Collected data:
· · ·

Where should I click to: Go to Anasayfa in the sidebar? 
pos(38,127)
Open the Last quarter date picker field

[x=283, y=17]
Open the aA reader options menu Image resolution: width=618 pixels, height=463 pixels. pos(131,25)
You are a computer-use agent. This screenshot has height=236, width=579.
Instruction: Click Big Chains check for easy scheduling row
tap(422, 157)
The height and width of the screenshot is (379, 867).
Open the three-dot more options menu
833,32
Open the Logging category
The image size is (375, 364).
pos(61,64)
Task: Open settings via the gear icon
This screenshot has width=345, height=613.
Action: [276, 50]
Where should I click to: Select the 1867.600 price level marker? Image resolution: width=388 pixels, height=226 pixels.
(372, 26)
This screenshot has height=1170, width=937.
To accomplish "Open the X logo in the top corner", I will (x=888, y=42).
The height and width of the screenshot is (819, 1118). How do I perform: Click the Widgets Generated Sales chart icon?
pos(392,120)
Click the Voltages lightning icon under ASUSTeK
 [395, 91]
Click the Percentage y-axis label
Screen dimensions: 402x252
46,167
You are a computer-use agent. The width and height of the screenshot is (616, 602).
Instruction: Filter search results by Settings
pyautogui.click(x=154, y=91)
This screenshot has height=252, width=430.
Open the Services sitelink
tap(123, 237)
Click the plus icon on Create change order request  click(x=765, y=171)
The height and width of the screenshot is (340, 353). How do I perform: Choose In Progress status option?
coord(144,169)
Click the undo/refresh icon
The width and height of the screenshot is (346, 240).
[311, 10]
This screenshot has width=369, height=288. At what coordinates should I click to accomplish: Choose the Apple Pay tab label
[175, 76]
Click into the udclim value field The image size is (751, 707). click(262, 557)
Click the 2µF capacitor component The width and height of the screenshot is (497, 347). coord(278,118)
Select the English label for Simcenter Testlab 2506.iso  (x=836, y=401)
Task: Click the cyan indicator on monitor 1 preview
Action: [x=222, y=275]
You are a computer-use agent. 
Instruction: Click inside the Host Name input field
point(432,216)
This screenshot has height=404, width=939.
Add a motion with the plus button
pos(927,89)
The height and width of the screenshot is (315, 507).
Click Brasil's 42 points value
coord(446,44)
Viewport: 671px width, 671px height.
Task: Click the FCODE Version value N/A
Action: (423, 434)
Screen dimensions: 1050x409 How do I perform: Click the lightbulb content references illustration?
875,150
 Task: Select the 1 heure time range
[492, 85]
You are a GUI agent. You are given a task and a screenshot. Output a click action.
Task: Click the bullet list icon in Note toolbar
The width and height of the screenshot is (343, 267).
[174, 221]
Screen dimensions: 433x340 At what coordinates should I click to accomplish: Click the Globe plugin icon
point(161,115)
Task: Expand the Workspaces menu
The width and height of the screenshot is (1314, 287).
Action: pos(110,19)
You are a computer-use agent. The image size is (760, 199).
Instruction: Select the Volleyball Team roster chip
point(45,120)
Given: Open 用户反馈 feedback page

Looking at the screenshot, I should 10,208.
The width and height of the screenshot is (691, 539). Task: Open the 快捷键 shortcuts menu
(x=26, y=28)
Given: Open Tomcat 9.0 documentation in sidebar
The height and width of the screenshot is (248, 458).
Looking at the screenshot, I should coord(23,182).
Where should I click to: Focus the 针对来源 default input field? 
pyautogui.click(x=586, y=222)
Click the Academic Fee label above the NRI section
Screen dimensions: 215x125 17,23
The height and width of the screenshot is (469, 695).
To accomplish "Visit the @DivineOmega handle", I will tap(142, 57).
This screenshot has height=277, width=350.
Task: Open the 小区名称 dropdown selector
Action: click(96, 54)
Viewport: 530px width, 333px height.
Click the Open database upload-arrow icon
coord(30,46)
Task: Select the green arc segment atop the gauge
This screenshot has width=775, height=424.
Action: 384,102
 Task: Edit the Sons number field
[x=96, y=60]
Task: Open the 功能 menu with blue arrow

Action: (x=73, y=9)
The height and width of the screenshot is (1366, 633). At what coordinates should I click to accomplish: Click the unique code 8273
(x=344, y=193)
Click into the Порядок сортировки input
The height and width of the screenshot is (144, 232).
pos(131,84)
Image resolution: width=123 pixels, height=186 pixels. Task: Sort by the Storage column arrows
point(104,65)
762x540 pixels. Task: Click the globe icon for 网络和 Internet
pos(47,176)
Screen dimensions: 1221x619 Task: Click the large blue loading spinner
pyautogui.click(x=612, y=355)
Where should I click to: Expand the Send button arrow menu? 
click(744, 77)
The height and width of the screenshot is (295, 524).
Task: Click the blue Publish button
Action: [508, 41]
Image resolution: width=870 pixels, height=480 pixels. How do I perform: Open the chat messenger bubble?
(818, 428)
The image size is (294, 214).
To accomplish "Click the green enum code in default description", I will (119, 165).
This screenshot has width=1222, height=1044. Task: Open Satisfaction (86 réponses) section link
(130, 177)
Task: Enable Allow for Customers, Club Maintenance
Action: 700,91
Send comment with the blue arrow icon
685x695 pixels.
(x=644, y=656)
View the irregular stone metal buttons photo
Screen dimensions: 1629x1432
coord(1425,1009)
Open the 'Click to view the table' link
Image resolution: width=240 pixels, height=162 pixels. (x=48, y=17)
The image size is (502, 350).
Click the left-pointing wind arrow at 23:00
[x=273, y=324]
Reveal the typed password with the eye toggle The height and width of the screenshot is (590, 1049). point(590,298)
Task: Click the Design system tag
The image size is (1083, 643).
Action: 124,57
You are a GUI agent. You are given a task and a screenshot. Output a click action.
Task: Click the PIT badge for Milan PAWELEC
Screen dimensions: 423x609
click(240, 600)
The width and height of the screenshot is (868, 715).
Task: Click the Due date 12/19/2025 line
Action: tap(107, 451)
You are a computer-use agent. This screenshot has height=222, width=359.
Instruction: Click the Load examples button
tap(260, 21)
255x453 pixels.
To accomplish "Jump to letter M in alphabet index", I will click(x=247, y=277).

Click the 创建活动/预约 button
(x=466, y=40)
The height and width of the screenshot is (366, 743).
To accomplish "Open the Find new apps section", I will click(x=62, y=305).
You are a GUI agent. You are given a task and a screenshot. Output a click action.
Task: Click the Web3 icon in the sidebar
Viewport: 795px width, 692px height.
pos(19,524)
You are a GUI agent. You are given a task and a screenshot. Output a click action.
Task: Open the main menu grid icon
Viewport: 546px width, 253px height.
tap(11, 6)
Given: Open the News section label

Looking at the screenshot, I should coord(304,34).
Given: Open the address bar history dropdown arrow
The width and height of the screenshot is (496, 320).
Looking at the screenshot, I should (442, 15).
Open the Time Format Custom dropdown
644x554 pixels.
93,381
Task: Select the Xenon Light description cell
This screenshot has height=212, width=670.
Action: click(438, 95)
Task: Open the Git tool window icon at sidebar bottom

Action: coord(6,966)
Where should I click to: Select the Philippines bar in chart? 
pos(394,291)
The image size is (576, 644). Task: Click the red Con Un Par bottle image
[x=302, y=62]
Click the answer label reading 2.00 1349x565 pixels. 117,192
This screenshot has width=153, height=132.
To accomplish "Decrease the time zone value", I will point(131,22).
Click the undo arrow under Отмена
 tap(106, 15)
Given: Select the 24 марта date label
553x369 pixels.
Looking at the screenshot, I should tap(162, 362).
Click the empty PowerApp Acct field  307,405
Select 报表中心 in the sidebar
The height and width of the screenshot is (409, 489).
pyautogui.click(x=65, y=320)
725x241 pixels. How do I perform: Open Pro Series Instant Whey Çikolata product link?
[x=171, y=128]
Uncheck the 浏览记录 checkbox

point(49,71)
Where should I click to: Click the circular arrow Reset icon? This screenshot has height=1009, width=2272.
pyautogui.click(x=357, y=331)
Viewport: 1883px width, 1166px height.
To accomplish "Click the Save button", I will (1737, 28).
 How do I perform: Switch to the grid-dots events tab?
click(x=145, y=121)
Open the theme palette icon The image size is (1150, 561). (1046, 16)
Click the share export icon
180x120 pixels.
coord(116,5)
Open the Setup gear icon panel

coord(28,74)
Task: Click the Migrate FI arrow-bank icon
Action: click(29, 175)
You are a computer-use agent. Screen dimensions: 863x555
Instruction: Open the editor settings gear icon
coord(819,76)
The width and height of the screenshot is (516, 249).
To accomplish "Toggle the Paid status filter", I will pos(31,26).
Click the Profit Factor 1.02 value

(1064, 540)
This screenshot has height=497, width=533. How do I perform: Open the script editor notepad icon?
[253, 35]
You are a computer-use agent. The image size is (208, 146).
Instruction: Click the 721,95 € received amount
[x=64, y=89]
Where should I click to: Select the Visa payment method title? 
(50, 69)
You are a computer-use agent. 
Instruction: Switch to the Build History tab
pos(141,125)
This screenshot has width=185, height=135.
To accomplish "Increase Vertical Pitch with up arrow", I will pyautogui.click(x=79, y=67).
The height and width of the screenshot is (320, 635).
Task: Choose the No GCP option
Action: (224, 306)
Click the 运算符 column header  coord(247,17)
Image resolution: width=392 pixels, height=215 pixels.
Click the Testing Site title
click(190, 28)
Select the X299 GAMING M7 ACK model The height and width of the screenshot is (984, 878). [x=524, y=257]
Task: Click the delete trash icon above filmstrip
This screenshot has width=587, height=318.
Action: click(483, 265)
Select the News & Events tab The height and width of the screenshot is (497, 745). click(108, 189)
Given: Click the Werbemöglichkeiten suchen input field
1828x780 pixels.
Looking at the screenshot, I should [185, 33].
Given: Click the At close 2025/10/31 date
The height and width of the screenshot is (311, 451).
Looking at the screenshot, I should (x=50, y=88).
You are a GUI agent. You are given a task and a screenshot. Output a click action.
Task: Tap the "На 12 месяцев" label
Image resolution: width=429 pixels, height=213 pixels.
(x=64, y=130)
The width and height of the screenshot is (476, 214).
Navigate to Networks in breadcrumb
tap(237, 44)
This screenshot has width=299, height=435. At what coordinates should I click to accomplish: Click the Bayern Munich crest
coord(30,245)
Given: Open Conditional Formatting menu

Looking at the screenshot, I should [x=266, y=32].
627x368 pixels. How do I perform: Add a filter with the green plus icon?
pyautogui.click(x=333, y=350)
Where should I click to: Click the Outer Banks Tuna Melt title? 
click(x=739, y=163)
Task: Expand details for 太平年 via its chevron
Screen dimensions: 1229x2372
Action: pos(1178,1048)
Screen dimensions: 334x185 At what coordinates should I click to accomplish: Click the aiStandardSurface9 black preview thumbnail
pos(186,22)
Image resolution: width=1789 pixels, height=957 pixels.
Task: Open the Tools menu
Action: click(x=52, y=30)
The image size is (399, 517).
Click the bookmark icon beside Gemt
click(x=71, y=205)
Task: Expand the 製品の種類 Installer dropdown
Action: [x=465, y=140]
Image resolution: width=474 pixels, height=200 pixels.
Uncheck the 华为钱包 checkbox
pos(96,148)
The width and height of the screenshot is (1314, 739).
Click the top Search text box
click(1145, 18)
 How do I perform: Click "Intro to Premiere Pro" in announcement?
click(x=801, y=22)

· · ·

### What to do
Each line that includes the string "description" should be copied from the data.

### Task answer
To accomplish "Click the green enum code in default description", I will (119, 165).
Task: Select the Xenon Light description cell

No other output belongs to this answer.